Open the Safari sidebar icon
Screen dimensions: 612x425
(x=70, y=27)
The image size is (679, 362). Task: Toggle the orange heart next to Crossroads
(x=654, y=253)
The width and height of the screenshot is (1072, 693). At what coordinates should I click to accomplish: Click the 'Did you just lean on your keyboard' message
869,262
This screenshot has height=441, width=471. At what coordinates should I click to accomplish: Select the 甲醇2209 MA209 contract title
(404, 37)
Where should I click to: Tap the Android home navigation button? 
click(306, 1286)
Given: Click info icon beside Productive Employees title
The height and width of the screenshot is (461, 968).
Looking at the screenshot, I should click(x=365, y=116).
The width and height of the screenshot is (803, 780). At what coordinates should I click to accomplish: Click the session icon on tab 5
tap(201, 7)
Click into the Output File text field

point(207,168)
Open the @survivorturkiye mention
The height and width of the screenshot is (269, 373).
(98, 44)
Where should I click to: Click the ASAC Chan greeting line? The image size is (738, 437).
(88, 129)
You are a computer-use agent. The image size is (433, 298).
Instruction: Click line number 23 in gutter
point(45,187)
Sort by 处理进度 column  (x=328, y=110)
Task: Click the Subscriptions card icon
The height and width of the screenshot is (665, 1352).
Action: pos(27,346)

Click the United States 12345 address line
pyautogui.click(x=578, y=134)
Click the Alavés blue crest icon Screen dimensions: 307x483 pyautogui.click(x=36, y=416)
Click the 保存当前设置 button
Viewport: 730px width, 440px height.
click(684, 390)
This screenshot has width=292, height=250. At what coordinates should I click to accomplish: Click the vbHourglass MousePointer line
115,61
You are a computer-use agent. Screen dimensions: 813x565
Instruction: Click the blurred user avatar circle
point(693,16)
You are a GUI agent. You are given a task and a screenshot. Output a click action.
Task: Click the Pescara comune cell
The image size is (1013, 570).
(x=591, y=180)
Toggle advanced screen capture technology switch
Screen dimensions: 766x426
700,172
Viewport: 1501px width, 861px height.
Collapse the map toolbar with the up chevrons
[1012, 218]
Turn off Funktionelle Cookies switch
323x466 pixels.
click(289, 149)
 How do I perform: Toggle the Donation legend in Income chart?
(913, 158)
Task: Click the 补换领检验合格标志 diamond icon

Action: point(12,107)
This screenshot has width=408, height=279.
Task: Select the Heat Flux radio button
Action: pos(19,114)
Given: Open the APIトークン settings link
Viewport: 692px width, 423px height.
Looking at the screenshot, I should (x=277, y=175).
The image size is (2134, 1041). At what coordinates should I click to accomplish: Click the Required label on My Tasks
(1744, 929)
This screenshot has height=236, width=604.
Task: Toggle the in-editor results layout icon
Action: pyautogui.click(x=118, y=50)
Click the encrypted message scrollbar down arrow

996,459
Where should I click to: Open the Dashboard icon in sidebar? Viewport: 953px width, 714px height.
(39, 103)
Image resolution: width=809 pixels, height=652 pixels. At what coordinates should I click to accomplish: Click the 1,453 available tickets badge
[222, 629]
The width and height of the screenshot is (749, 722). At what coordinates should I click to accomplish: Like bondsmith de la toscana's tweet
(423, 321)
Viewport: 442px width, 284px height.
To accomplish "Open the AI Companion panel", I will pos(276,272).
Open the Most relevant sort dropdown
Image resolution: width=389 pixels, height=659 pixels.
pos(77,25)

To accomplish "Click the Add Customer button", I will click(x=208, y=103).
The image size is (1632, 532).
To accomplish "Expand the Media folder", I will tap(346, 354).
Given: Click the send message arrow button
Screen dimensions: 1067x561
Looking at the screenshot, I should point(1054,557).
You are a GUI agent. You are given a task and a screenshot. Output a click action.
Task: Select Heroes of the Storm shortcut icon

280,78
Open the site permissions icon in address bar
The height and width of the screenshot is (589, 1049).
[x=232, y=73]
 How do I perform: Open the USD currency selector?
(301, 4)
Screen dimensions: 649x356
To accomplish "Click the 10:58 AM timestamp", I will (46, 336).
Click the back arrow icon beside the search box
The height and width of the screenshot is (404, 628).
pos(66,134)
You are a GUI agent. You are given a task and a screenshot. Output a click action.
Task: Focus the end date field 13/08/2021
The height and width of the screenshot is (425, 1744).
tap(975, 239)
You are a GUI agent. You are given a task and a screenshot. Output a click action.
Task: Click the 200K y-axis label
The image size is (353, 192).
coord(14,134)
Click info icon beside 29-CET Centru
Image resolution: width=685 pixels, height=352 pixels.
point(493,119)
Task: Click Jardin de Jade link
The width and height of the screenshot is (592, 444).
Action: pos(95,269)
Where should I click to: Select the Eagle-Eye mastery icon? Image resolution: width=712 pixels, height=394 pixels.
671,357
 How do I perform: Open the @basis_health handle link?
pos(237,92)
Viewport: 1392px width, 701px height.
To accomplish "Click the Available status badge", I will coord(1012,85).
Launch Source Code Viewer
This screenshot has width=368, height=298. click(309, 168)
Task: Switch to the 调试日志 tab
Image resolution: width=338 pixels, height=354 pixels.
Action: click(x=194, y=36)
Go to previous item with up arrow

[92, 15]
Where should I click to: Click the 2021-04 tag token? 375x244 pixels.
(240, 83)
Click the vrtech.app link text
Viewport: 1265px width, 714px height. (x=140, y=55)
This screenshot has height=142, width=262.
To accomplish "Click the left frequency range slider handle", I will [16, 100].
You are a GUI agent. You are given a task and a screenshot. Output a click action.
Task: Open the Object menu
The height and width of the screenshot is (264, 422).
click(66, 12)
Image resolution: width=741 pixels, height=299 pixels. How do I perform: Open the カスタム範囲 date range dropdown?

☆ ☆ ☆ ☆

# TASK STATEMENT
Copy out the line holding "Where should I click to: Click the 2021-04". Then copy every later line of the data, unchanged, through the last one.

# COMPLETED EXERCISE
Where should I click to: Click the 2021-04 tag token? 375x244 pixels.
(240, 83)
Click the vrtech.app link text
Viewport: 1265px width, 714px height. (x=140, y=55)
This screenshot has height=142, width=262.
To accomplish "Click the left frequency range slider handle", I will [16, 100].
You are a GUI agent. You are given a task and a screenshot. Output a click action.
Task: Open the Object menu
The height and width of the screenshot is (264, 422).
click(66, 12)
Image resolution: width=741 pixels, height=299 pixels. How do I perform: Open the カスタム範囲 date range dropdown?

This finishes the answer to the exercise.